● **Your task**: Filter the records down to the lines that hold the word "from", and copy each of those lines.

= Beginning of Section =

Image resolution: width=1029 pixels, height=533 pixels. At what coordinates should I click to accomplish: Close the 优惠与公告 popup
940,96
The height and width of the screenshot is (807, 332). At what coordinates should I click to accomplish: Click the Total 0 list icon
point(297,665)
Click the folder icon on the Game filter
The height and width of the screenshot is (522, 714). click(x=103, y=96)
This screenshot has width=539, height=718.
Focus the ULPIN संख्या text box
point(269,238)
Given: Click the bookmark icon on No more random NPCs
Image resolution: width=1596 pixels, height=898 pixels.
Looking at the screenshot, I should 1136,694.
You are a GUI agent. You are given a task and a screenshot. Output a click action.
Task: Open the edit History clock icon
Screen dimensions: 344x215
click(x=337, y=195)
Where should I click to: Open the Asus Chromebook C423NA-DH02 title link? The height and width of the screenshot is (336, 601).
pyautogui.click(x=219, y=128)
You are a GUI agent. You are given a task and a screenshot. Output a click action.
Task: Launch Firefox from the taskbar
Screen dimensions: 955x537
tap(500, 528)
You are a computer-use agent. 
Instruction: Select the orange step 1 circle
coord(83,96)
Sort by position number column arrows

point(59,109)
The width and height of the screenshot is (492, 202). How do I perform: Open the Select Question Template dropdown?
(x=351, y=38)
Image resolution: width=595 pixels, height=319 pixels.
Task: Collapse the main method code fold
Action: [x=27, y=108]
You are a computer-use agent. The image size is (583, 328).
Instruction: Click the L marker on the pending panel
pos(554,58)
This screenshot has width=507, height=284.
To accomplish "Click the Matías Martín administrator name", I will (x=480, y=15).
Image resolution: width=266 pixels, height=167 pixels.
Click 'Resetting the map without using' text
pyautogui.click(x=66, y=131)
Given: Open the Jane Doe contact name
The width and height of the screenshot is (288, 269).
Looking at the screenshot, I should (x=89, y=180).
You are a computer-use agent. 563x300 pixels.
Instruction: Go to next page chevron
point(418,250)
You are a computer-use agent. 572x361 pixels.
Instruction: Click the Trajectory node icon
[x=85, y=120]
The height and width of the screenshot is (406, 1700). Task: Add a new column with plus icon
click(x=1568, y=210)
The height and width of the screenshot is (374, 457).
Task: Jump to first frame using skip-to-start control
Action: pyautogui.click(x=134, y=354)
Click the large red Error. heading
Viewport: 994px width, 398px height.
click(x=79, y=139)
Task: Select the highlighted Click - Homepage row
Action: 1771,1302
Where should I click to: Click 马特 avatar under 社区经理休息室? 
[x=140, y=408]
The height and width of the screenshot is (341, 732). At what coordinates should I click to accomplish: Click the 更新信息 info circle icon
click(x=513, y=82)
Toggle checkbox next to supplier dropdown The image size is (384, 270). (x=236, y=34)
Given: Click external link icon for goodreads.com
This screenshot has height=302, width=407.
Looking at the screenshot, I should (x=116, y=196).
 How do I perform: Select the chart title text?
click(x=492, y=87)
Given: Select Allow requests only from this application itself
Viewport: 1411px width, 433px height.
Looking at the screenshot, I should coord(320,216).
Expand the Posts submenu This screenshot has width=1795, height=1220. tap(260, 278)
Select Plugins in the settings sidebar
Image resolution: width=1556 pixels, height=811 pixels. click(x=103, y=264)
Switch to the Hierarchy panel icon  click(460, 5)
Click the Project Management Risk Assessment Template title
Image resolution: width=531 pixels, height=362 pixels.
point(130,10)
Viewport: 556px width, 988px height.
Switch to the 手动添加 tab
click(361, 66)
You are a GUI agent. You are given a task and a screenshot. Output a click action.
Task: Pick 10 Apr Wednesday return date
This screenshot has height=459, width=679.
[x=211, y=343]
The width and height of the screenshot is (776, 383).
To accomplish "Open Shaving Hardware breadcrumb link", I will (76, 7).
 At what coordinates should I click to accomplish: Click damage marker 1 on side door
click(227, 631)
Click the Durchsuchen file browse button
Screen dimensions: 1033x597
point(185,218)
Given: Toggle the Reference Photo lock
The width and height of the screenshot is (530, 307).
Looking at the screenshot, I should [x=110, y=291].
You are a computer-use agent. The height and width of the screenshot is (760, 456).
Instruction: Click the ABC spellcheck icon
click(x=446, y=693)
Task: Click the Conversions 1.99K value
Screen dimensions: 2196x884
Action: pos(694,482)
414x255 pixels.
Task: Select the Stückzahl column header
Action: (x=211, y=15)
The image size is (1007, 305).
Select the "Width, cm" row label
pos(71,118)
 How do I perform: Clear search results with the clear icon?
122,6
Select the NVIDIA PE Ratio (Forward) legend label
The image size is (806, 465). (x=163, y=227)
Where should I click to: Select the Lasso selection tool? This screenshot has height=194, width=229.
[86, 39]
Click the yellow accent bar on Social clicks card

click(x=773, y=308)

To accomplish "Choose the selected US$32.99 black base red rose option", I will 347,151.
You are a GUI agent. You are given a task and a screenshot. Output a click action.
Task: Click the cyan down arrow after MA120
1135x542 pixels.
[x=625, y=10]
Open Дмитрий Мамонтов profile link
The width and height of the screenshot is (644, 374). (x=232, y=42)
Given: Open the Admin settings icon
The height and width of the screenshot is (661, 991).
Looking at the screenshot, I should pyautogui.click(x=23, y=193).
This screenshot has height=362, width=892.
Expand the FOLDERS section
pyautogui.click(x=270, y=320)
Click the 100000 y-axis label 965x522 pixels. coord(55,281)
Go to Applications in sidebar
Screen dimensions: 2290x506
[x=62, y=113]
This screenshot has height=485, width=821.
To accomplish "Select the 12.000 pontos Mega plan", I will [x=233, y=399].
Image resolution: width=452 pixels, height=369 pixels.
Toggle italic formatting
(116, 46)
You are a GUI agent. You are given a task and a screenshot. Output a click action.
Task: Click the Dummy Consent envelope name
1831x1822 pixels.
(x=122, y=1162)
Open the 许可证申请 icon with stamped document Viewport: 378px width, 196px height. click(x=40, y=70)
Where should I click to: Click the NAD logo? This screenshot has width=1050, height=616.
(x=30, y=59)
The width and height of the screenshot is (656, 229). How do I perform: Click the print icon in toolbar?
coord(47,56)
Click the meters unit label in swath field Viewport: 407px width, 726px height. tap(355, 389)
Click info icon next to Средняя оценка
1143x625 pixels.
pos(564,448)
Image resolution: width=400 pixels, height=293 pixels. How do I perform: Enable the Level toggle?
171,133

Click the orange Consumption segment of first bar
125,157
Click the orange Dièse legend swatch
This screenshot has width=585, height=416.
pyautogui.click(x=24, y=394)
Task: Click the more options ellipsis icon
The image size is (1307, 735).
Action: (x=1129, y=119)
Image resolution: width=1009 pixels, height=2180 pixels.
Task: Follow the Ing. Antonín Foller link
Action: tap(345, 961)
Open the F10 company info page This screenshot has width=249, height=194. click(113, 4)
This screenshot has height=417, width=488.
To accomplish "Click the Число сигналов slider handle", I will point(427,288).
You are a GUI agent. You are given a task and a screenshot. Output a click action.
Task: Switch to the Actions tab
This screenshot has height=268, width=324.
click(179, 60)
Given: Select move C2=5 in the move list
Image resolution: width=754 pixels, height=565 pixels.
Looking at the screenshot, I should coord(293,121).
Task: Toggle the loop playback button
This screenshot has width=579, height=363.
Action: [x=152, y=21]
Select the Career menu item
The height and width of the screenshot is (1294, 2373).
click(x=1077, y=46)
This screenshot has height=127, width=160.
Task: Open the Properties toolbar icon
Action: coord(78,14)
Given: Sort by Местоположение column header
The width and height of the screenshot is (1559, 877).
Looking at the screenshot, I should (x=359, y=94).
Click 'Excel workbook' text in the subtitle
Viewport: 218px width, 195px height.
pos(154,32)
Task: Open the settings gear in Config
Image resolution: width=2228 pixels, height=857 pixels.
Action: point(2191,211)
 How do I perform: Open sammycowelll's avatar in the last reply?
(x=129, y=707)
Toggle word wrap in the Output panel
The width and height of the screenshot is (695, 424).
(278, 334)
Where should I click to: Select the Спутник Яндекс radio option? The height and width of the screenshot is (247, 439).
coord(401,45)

= End of Section =

● **Output below**:
Task: Launch Firefox from the taskbar
Given: Select Allow requests only from this application itself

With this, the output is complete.